Des fonctionnaires serbes quittent leur poste
Pristina a décrété que les Serbes qui roulent dans des voitures immatriculées par la Serbie, soit environ 10'000 personnes, devaient adopter les plaques de la République du Kosovo selon un plan en plusieurs phases. Après une période d'avertissements, les autorités kosovares prévoient d'infliger aux contrevenants dès mardi des amendes de 150 euros, avant une interdiction totale de rouler en avril.
La décision a provoqué l'ire des intéressés, avec des démissions massives des Serbes du Nord du Kosovo des institutions kosovares. Soutenus par Belgrade, des centaines de policiers, juges, procureurs et autres fonctionnaires ont quitté leurs postes, provoquant un effondrement de l'Etat de droit qui fait redouter un redoublement des tensions.

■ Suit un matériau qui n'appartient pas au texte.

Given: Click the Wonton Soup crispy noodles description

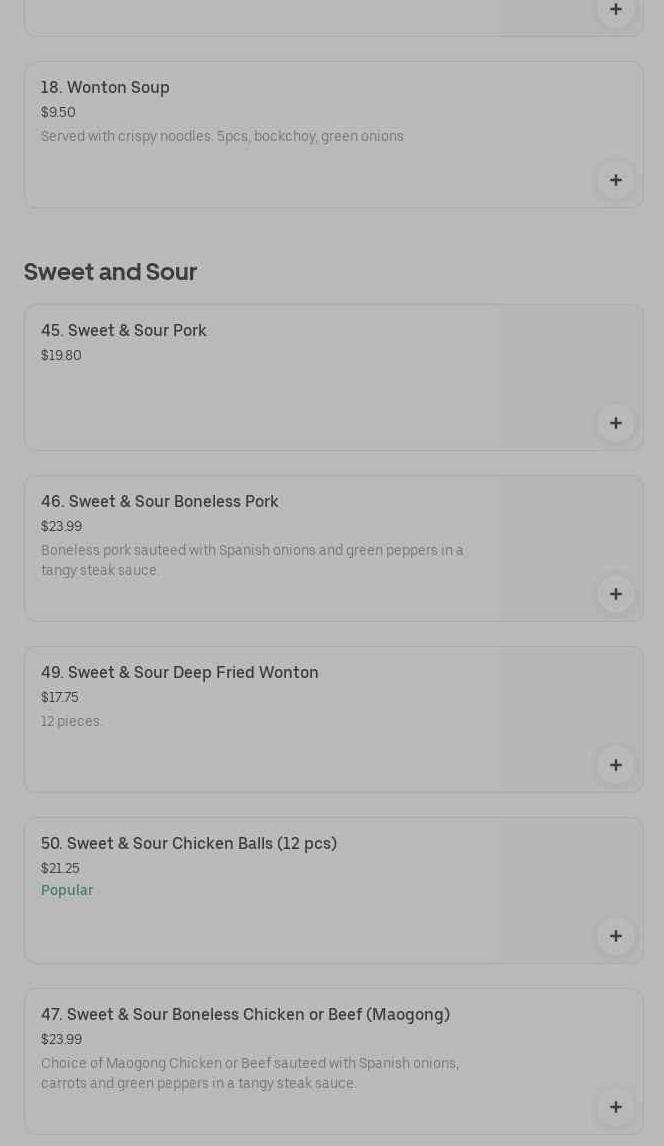Looking at the screenshot, I should 222,136.
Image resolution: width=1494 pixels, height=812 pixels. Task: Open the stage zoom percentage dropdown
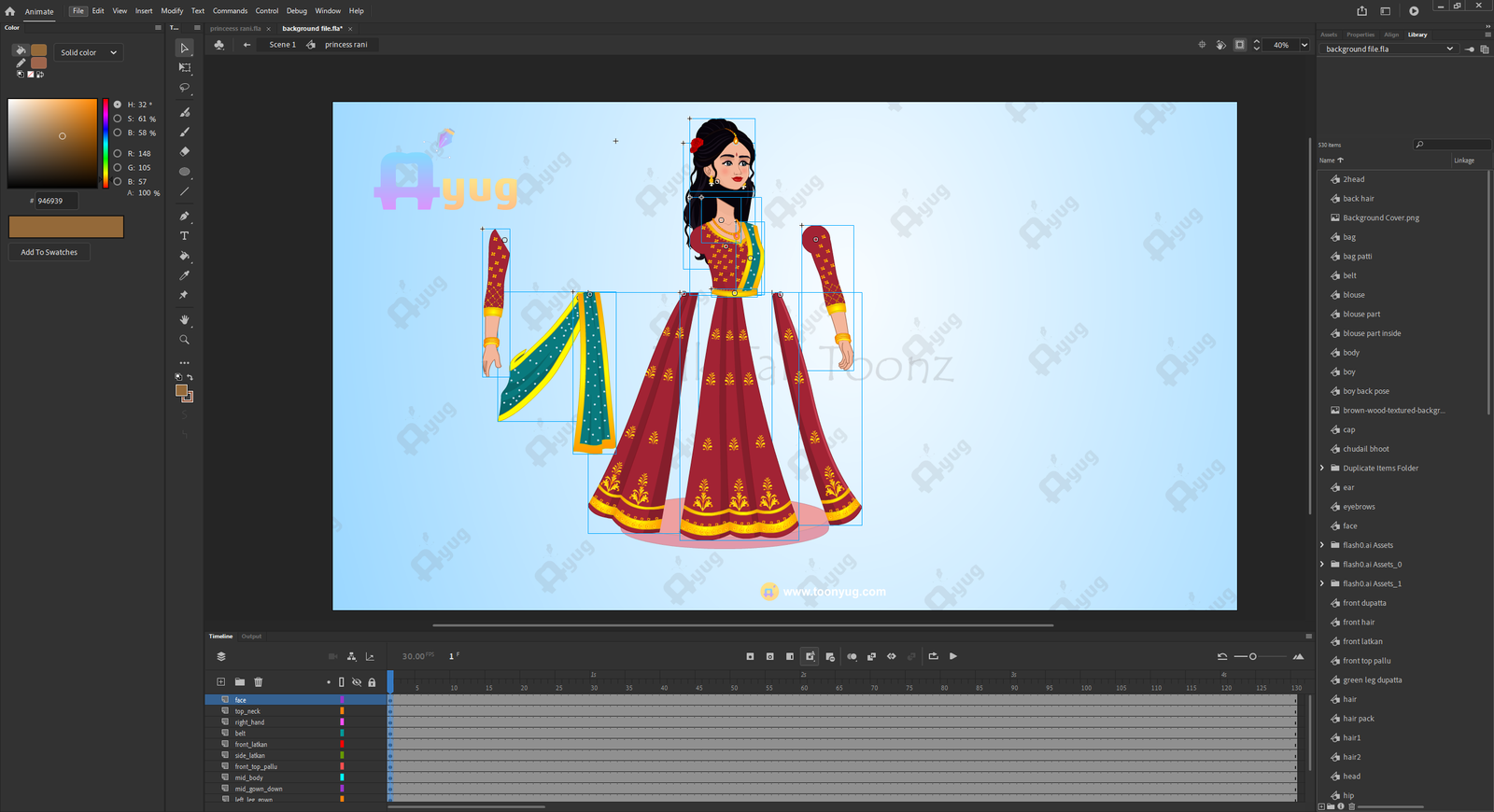click(x=1304, y=45)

Des dirigeants à travers l'Europe et le chef de l'OTAN ont appelé les deux camps au compromis au moment où les Occidentaux, accaparés par la guerre menée par la Russie en Ukraine et ses conséquences économiques, veulent éviter toute nouvelle crise.
Des plaques minéralogiques et des questions d'indépendance
Selon les médias locaux, la France et l'Allemagne soutiennent une proposition de normalisation des relations bilatérales mais sa teneur reste inconnue.
Le dernier différend survient quelques mois après un accès de fièvre provoqué par une dispute sur les documents de voyage, les Serbes du Kosovo érigeant des barricades près de la frontière avec la Serbie et des policiers kosovars essuyant des tirs.
La bataille des immatriculations touche en fait à la question de l'indépendance du Kosovo proclamée en 2008, près d'une décennie après une guerre qui fit environ 13.000 morts, en majorité des Kosovars albanais.
Le Kosovo est reconnu par une centaine de pays, dont la plupart des Occidentaux, et depuis peu par Israël.
Pour le Premier ministre kosovar Albin Kurti, la souveraineté est intangible et rien ne peut être discuté sans que la réalité de l'indépendance ne soit reconnue.
Tensions avec les minorités serbes
Mais de nombreux Serbes considèrent le Kosovo comme leur berceau national et religieux. Belgrade n'a jamais admis l'indépendance, pas plus que la Russie et la Chine, ce qui prive Pristina d'une place à l'ONU. Cinq membres de l'Union européenne sont également sur cette ligne.
Le jeune Etat a cependant été admis au sein de la Banque mondiale, du Fonds monétaire international, du Comité international olympique, de la Fédération internationale de football et de l'Union des associations européennes de football.
La minorité serbe compte environ 120.000 personnes, largement fidèles à Belgrade, dont un tiers résident dans le nord du Kosovo, près de la frontière avec la Serbie qui les soutient financièrement. Les autres membres de la minorité sont dispersés dans une dizaine d'enclaves.
Dans ces zones, le drapeau serbe flotte partout, les gens utilisent le dinar serbe. Toute intervention policière est source de tensions. Les habitants du nord du Kosovo ne paient ni l'eau, ni l'électricité, ni les impôts, un manque à gagner de dizaines de millions d'euros.
Un accord de 2013 prévoyant la création d'une association de dix «municipalités» où vit la minorité serbe est resté lettre morte, Belgrade et Pristina ne s'entendant pas sur leurs compétences. Nombre de Kosovars albanais craignent la création d'un gouvernement parallèle contrôlé par Belgrade.
Crainte de violences
Pour Albin Kurti, l'édification d'un Etat maître de ses fonctions régaliennes et doté d'institutions efficaces est primordial.
Mais pour de nombreux Serbes, permettre à Pristina d'exercer sa souveraineté revient à reconnaître de facto que le territoire n'est plus contrôlé par Belgrade et ne reviendra pas de sitôt dans le giron de la mère patrie.
Beaucoup craignent des violences malgré la présence au Kosovo d'une force emmenée par l'Otan de près de 4000 membres assistés dans le Nord par environ 130 membres de l'Eulex, la mission de l'UE.
Ces personnels ne peuvent «assumer le rôle des policiers locaux» démissionnaires, a prévenu Josep Borrell, qui a dénoncé un «vide sécuritaire dangereux dans une situation déjà fragile».